Xander wasn’t there now.
“I’m always thinking,” I replied.
“That’s what I love about you, Heiress.” Jameson had a habit of tossing out words that should matter like they didn’t at all. “Care to share those thoughts?”
“And tip my hand?” I shot back. “So you can get there first and double-cross me?”
Jameson smiled. It was his slow, dangerous, heady smile, designed to elicit a reaction. I didn’t give him one.
When we got to Hawthorne House, I retreated to my wing and waited fifteen minutes before I locked my hand around a candlestick on my fireplace mantel and pulled. That motion released a latch, and the back of the stone fireplace popped up just enough that I could fit my hands underneath and lift it upward. Oren had disabled this passageway back when there was a threat on the estate, but after that threat was resolved, it hadn’t stayed disabled for long.
I stepped into the secret passageway to find Jameson waiting for me.
“Fancy meeting you here, Heiress.”
“You,” I told him, “are the most annoying person on the face of the planet.”
His lips quirked upward on one side. “I try.

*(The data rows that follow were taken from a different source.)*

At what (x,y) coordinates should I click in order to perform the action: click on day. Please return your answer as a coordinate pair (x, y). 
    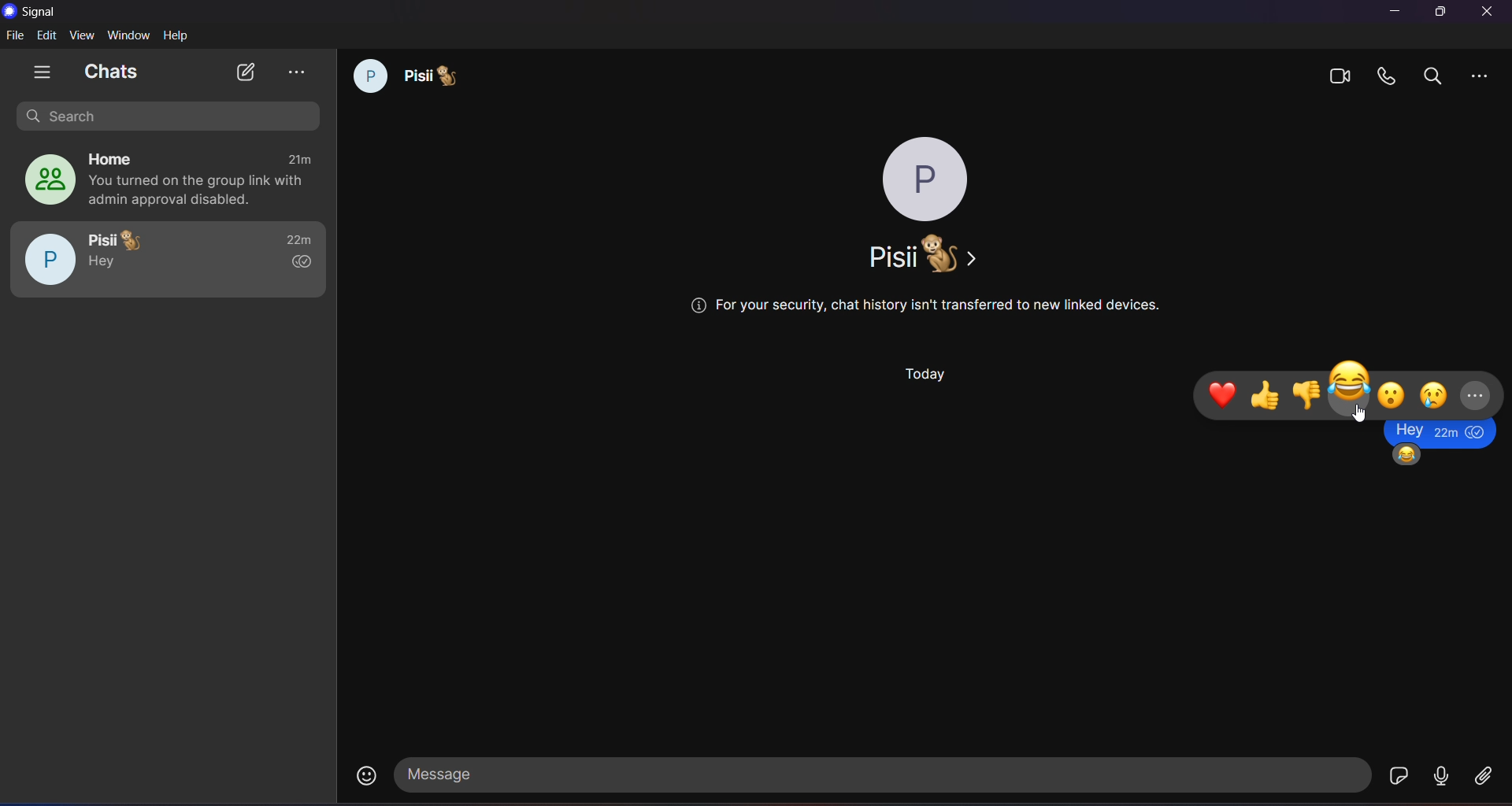
    Looking at the image, I should click on (928, 372).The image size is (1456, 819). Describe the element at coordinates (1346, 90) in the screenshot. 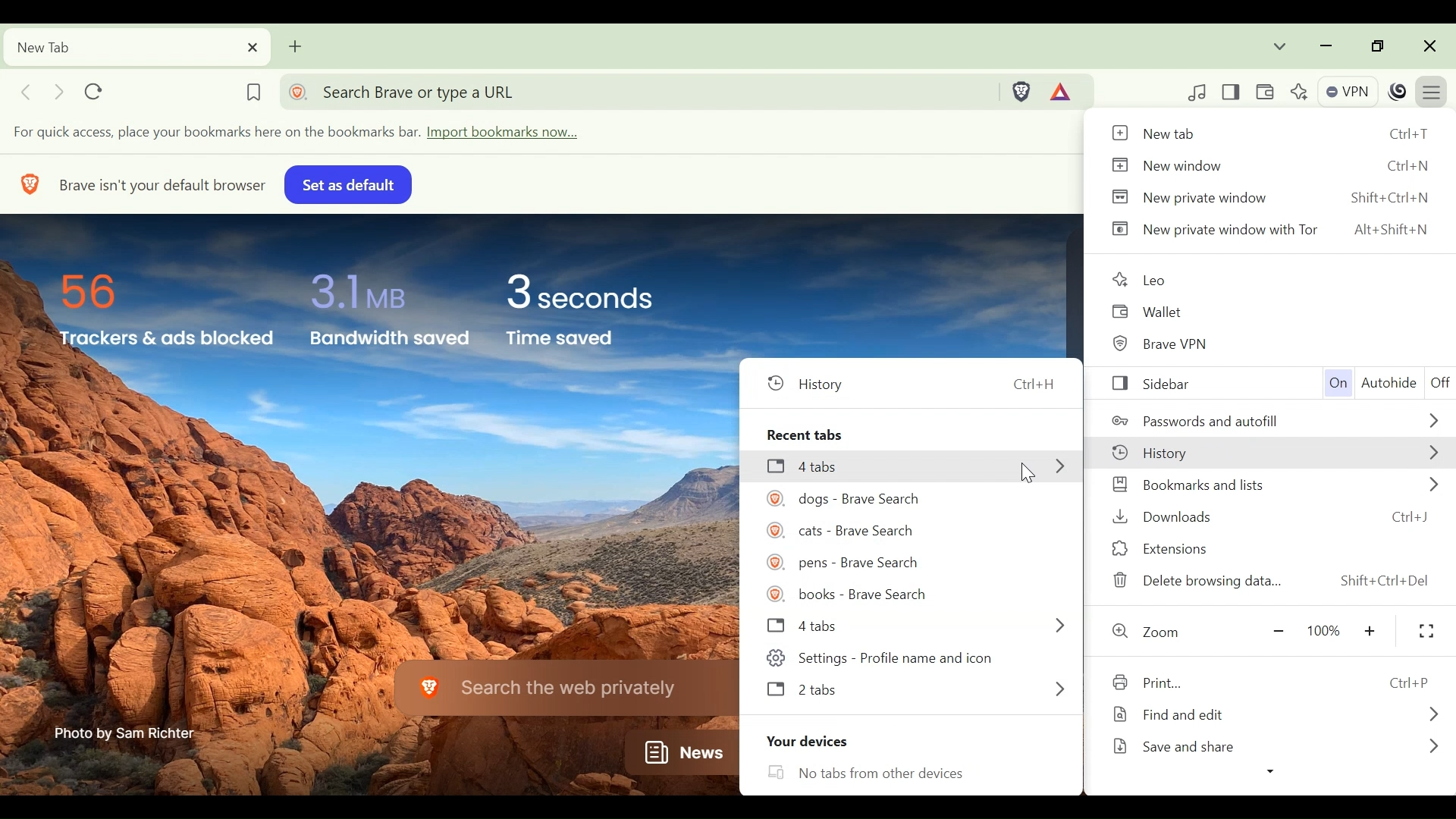

I see `VPN` at that location.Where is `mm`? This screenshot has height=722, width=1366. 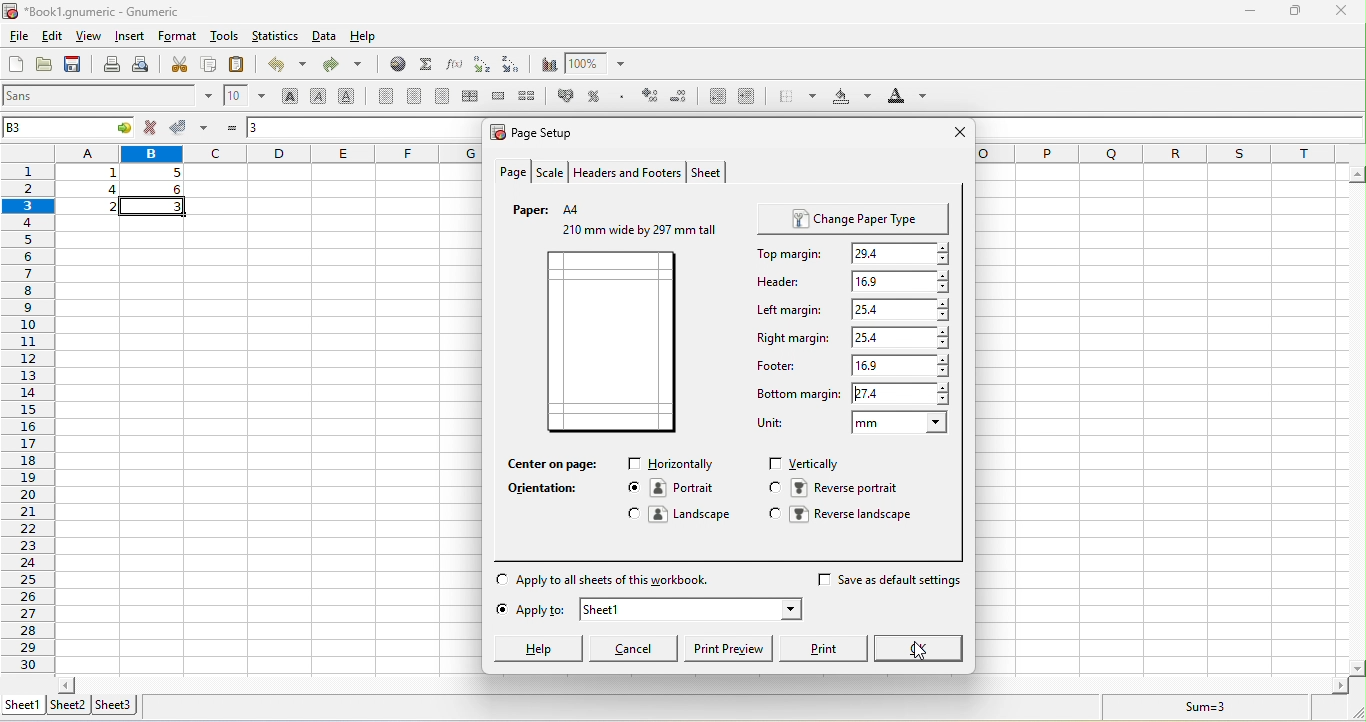
mm is located at coordinates (898, 424).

Headed back to Toby’s wing?”
I could have lied, but he would have known I was lying, and I didn’t
want to wait. “Just try not to get caught by the Laughlins,” I told him.
“Don’t you know by now, Heiress? I never get caught.”
Taking a deep breath, I stepped past the brick debris and made a beeline for Toby’s study. I ran my fingers along the edges of the books, going through them shelf by shelf.
We’d checked every volume in here, but only for hidden compartments.
“Care to tell me what you’re looking for?” Jameson asked.
The day before, I’d noticed the variety of books Toby Hawthorne read.
Comic books and pulp horror. Greek philosophy and law volumes. Without a word to Jameson, I pulled one of the legal books off the shelf.
It took Jameson less than a minute to figure out why. “Fruit of the poisonous tree,” he murmured behind me. “Brilliant.”
I wasn’t sure if he was talking about me—or Toby.
The book’s index directed me to the entry for the fruit of the poisonous tree doctrine. As I reached the page in question, my heart sped up. There it was.
Certain letters in certain words were blacked out. The notations went on for pages. Every once in a while, there would be a punctuation mark that had been struck through—a comma, a question mark. I didn’t have a pen or paper, so I used my phone to record the letters, painstakingly typing them in one by one.
The result was a string of consonants and vowels with no meaning. For now.
“You’re thinking.” Jameson paused. “You know something.”
I was going to deny it, but I didn’t, for one simple reason. “I found a cipher disk yesterday,” I admitted, “but it was set at neutral. I don’t know the code.”
“Numbers.” Jameson’s reply was immediate and electric. “We need numbers, Heiress. Where did you find the cipher?”
My breath caught in my throat. I walked over to the clock, the one I’d taken apart the day before. I turned it over and stared at its face: the hour hand frozen at twelve and the minute hand at five.
“The fifth letter of the alphabet is E,” Jameson said behind me. “The twelfth is L.”
Without another word to him, I ran for the cipher disk in my room.